§ **Exercise**
Convert every line in the rows below into a Markdown table with two columns, Number and Line, numbering each line in order. Skip blank lines.

Dataset items
______
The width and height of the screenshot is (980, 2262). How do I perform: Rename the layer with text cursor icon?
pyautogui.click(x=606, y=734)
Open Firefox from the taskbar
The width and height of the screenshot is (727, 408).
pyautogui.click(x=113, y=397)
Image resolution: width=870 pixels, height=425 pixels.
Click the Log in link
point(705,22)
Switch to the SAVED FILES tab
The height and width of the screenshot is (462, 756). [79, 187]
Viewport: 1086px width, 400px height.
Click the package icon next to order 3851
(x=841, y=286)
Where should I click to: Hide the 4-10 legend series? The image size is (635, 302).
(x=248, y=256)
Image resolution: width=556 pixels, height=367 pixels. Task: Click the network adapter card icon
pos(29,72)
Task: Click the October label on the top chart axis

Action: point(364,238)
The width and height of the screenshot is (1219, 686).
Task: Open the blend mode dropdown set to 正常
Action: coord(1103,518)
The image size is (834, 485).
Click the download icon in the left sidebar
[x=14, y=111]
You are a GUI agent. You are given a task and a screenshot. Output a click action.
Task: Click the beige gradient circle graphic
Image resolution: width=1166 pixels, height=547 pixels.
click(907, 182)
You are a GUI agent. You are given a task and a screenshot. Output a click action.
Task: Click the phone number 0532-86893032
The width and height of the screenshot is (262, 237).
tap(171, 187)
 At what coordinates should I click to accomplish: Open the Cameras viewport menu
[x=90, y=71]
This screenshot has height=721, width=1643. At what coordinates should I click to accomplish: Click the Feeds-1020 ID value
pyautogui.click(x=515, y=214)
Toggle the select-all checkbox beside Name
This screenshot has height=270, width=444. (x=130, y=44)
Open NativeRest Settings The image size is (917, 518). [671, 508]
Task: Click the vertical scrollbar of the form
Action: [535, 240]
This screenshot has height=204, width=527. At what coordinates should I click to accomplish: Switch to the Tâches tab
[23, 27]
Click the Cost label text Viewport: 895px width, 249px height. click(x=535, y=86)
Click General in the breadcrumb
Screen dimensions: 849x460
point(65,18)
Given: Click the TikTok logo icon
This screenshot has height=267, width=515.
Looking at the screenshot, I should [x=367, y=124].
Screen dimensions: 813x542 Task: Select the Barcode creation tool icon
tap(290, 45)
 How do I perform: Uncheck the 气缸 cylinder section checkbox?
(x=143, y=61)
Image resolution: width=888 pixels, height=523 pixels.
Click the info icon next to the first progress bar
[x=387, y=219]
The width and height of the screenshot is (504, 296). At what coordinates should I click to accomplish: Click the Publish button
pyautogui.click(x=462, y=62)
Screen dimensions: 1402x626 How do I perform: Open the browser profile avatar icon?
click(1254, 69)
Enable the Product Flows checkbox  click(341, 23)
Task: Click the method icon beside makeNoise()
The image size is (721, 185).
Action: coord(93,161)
______
§ **Solution for this problem**
| Number | Line |
|---|---|
| 1 | The width and height of the screenshot is (980, 2262). How do I perform: Rename the layer with text cursor icon? |
| 2 | pyautogui.click(x=606, y=734) |
| 3 | Open Firefox from the taskbar |
| 4 | The width and height of the screenshot is (727, 408). |
| 5 | pyautogui.click(x=113, y=397) |
| 6 | Image resolution: width=870 pixels, height=425 pixels. |
| 7 | Click the Log in link |
| 8 | point(705,22) |
| 9 | Switch to the SAVED FILES tab |
| 10 | The height and width of the screenshot is (462, 756). [79, 187] |
| 11 | Viewport: 1086px width, 400px height. |
| 12 | Click the package icon next to order 3851 |
| 13 | (x=841, y=286) |
| 14 | Where should I click to: Hide the 4-10 legend series? The image size is (635, 302). |
| 15 | (x=248, y=256) |
| 16 | Image resolution: width=556 pixels, height=367 pixels. Task: Click the network adapter card icon |
| 17 | pos(29,72) |
| 18 | Task: Click the October label on the top chart axis |
| 19 | Action: point(364,238) |
| 20 | The width and height of the screenshot is (1219, 686). |
| 21 | Task: Open the blend mode dropdown set to 正常 |
| 22 | Action: coord(1103,518) |
| 23 | The image size is (834, 485). |
| 24 | Click the download icon in the left sidebar |
| 25 | [x=14, y=111] |
| 26 | You are a GUI agent. You are given a task and a screenshot. Output a click action. |
| 27 | Task: Click the beige gradient circle graphic |
| 28 | Image resolution: width=1166 pixels, height=547 pixels. |
| 29 | click(907, 182) |
| 30 | You are a GUI agent. You are given a task and a screenshot. Output a click action. |
| 31 | Task: Click the phone number 0532-86893032 |
| 32 | The width and height of the screenshot is (262, 237). |
| 33 | tap(171, 187) |
| 34 |  At what coordinates should I click to accomplish: Open the Cameras viewport menu |
| 35 | [x=90, y=71] |
| 36 | This screenshot has height=721, width=1643. At what coordinates should I click to accomplish: Click the Feeds-1020 ID value |
| 37 | pyautogui.click(x=515, y=214) |
| 38 | Toggle the select-all checkbox beside Name |
| 39 | This screenshot has height=270, width=444. (x=130, y=44) |
| 40 | Open NativeRest Settings The image size is (917, 518). [671, 508] |
| 41 | Task: Click the vertical scrollbar of the form |
| 42 | Action: [535, 240] |
| 43 | This screenshot has height=204, width=527. At what coordinates should I click to accomplish: Switch to the Tâches tab |
| 44 | [23, 27] |
| 45 | Click the Cost label text Viewport: 895px width, 249px height. click(x=535, y=86) |
| 46 | Click General in the breadcrumb |
| 47 | Screen dimensions: 849x460 |
| 48 | point(65,18) |
| 49 | Given: Click the TikTok logo icon |
| 50 | This screenshot has height=267, width=515. |
| 51 | Looking at the screenshot, I should [x=367, y=124]. |
| 52 | Screen dimensions: 813x542 Task: Select the Barcode creation tool icon |
| 53 | tap(290, 45) |
| 54 |  How do I perform: Uncheck the 气缸 cylinder section checkbox? |
| 55 | (x=143, y=61) |
| 56 | Image resolution: width=888 pixels, height=523 pixels. |
| 57 | Click the info icon next to the first progress bar |
| 58 | [x=387, y=219] |
| 59 | The width and height of the screenshot is (504, 296). At what coordinates should I click to accomplish: Click the Publish button |
| 60 | pyautogui.click(x=462, y=62) |
| 61 | Screen dimensions: 1402x626 How do I perform: Open the browser profile avatar icon? |
| 62 | click(1254, 69) |
| 63 | Enable the Product Flows checkbox  click(341, 23) |
| 64 | Task: Click the method icon beside makeNoise() |
| 65 | The image size is (721, 185). |
| 66 | Action: coord(93,161) |